THE PROBLEM: Replicate the data exactly, every line included.

DATA SUPPLIED:
>>>

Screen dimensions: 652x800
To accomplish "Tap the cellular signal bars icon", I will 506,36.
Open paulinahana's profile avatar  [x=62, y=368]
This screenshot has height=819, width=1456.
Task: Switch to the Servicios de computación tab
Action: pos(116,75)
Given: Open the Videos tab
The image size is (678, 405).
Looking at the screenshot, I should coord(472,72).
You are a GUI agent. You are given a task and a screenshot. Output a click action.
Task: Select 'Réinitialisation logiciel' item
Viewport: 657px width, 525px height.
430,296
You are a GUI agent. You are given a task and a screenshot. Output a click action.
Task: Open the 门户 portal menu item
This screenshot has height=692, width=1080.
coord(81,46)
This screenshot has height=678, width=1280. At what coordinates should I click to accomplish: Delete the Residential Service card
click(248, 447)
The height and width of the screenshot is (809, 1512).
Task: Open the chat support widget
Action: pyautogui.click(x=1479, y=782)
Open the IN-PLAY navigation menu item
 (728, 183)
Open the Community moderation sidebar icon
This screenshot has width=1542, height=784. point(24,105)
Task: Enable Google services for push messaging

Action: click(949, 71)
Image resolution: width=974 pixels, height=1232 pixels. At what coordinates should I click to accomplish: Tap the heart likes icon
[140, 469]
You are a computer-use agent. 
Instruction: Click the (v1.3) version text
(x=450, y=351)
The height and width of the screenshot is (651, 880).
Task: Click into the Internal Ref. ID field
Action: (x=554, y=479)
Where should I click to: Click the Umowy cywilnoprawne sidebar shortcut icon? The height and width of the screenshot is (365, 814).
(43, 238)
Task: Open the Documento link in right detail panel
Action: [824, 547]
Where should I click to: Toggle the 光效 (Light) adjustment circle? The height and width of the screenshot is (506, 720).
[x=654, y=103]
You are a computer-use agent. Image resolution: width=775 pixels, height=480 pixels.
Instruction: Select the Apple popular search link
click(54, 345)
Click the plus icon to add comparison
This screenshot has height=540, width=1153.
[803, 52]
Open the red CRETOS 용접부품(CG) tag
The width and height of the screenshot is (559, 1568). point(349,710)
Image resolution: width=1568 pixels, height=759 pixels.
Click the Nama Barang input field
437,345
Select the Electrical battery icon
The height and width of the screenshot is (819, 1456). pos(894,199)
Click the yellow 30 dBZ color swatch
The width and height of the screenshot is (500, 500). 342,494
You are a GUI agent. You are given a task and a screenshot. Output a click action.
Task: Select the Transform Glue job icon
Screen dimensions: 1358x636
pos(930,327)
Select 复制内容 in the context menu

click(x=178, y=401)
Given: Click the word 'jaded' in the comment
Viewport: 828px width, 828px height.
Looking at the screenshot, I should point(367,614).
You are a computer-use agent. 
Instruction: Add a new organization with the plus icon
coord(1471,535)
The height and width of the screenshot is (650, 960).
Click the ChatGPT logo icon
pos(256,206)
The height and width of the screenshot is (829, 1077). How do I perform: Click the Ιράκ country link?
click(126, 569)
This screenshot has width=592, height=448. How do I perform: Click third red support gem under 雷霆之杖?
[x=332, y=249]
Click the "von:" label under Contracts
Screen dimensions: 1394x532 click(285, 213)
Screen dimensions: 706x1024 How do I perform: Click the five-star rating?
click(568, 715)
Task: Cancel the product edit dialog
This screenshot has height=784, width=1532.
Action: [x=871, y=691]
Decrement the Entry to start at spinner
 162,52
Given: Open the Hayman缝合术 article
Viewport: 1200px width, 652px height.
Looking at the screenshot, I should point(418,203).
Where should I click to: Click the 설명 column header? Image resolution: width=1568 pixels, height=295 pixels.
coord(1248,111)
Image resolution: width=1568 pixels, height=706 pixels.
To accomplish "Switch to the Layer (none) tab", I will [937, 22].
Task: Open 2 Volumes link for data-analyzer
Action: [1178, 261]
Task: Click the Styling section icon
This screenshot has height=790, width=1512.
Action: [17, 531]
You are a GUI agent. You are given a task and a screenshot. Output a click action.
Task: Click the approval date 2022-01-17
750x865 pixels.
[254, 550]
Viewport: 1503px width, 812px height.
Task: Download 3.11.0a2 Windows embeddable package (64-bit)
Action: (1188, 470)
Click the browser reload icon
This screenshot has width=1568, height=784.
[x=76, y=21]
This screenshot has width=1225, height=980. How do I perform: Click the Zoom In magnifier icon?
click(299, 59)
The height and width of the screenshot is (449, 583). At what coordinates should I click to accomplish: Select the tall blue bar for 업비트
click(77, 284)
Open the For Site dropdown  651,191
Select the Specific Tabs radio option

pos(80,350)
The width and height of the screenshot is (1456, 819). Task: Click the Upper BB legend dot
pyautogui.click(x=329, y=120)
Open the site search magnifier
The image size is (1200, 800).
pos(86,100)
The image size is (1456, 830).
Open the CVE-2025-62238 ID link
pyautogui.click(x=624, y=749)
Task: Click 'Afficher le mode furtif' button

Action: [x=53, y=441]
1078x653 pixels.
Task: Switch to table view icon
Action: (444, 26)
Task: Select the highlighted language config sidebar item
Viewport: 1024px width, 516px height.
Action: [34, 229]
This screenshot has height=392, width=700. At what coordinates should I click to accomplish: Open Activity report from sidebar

<<<

TASK RESPONSE:
Screen dimensions: 652x800
To accomplish "Tap the cellular signal bars icon", I will 506,36.
Open paulinahana's profile avatar  [x=62, y=368]
This screenshot has height=819, width=1456.
Task: Switch to the Servicios de computación tab
Action: pos(116,75)
Given: Open the Videos tab
The image size is (678, 405).
Looking at the screenshot, I should coord(472,72).
You are a GUI agent. You are given a task and a screenshot. Output a click action.
Task: Select 'Réinitialisation logiciel' item
Viewport: 657px width, 525px height.
430,296
You are a GUI agent. You are given a task and a screenshot. Output a click action.
Task: Open the 门户 portal menu item
This screenshot has height=692, width=1080.
coord(81,46)
This screenshot has height=678, width=1280. At what coordinates should I click to accomplish: Delete the Residential Service card
click(248, 447)
The height and width of the screenshot is (809, 1512).
Task: Open the chat support widget
Action: pyautogui.click(x=1479, y=782)
Open the IN-PLAY navigation menu item
 (728, 183)
Open the Community moderation sidebar icon
This screenshot has width=1542, height=784. point(24,105)
Task: Enable Google services for push messaging

Action: click(949, 71)
Image resolution: width=974 pixels, height=1232 pixels. At what coordinates should I click to accomplish: Tap the heart likes icon
[140, 469]
You are a computer-use agent. 
Instruction: Click the (v1.3) version text
(x=450, y=351)
The height and width of the screenshot is (651, 880).
Task: Click into the Internal Ref. ID field
Action: (x=554, y=479)
Where should I click to: Click the Umowy cywilnoprawne sidebar shortcut icon? The height and width of the screenshot is (365, 814).
(43, 238)
Task: Open the Documento link in right detail panel
Action: [824, 547]
Where should I click to: Toggle the 光效 (Light) adjustment circle? The height and width of the screenshot is (506, 720).
[x=654, y=103]
You are a computer-use agent. Image resolution: width=775 pixels, height=480 pixels.
Instruction: Select the Apple popular search link
click(54, 345)
Click the plus icon to add comparison
This screenshot has height=540, width=1153.
[803, 52]
Open the red CRETOS 용접부품(CG) tag
The width and height of the screenshot is (559, 1568). point(349,710)
Image resolution: width=1568 pixels, height=759 pixels.
Click the Nama Barang input field
437,345
Select the Electrical battery icon
The height and width of the screenshot is (819, 1456). pos(894,199)
Click the yellow 30 dBZ color swatch
The width and height of the screenshot is (500, 500). 342,494
You are a GUI agent. You are given a task and a screenshot. Output a click action.
Task: Select the Transform Glue job icon
Screen dimensions: 1358x636
pos(930,327)
Select 复制内容 in the context menu

click(x=178, y=401)
Given: Click the word 'jaded' in the comment
Viewport: 828px width, 828px height.
Looking at the screenshot, I should point(367,614).
You are a computer-use agent. 
Instruction: Add a new organization with the plus icon
coord(1471,535)
The height and width of the screenshot is (650, 960).
Click the ChatGPT logo icon
pos(256,206)
The height and width of the screenshot is (829, 1077). How do I perform: Click the Ιράκ country link?
click(126, 569)
This screenshot has width=592, height=448. How do I perform: Click third red support gem under 雷霆之杖?
[x=332, y=249]
Click the "von:" label under Contracts
Screen dimensions: 1394x532 click(285, 213)
Screen dimensions: 706x1024 How do I perform: Click the five-star rating?
click(568, 715)
Task: Cancel the product edit dialog
This screenshot has height=784, width=1532.
Action: [x=871, y=691]
Decrement the Entry to start at spinner
 162,52
Given: Open the Hayman缝合术 article
Viewport: 1200px width, 652px height.
Looking at the screenshot, I should point(418,203).
Where should I click to: Click the 설명 column header? Image resolution: width=1568 pixels, height=295 pixels.
coord(1248,111)
Image resolution: width=1568 pixels, height=706 pixels.
To accomplish "Switch to the Layer (none) tab", I will [937, 22].
Task: Open 2 Volumes link for data-analyzer
Action: [1178, 261]
Task: Click the Styling section icon
This screenshot has height=790, width=1512.
Action: [17, 531]
You are a GUI agent. You are given a task and a screenshot. Output a click action.
Task: Click the approval date 2022-01-17
750x865 pixels.
[254, 550]
Viewport: 1503px width, 812px height.
Task: Download 3.11.0a2 Windows embeddable package (64-bit)
Action: (1188, 470)
Click the browser reload icon
This screenshot has width=1568, height=784.
[x=76, y=21]
This screenshot has width=1225, height=980. How do I perform: Click the Zoom In magnifier icon?
click(299, 59)
The height and width of the screenshot is (449, 583). At what coordinates should I click to accomplish: Select the tall blue bar for 업비트
click(77, 284)
Open the For Site dropdown  651,191
Select the Specific Tabs radio option

pos(80,350)
The width and height of the screenshot is (1456, 819). Task: Click the Upper BB legend dot
pyautogui.click(x=329, y=120)
Open the site search magnifier
The image size is (1200, 800).
pos(86,100)
The image size is (1456, 830).
Open the CVE-2025-62238 ID link
pyautogui.click(x=624, y=749)
Task: Click 'Afficher le mode furtif' button

Action: [x=53, y=441]
1078x653 pixels.
Task: Switch to table view icon
Action: (444, 26)
Task: Select the highlighted language config sidebar item
Viewport: 1024px width, 516px height.
Action: [34, 229]
This screenshot has height=392, width=700. At what coordinates should I click to accomplish: Open Activity report from sidebar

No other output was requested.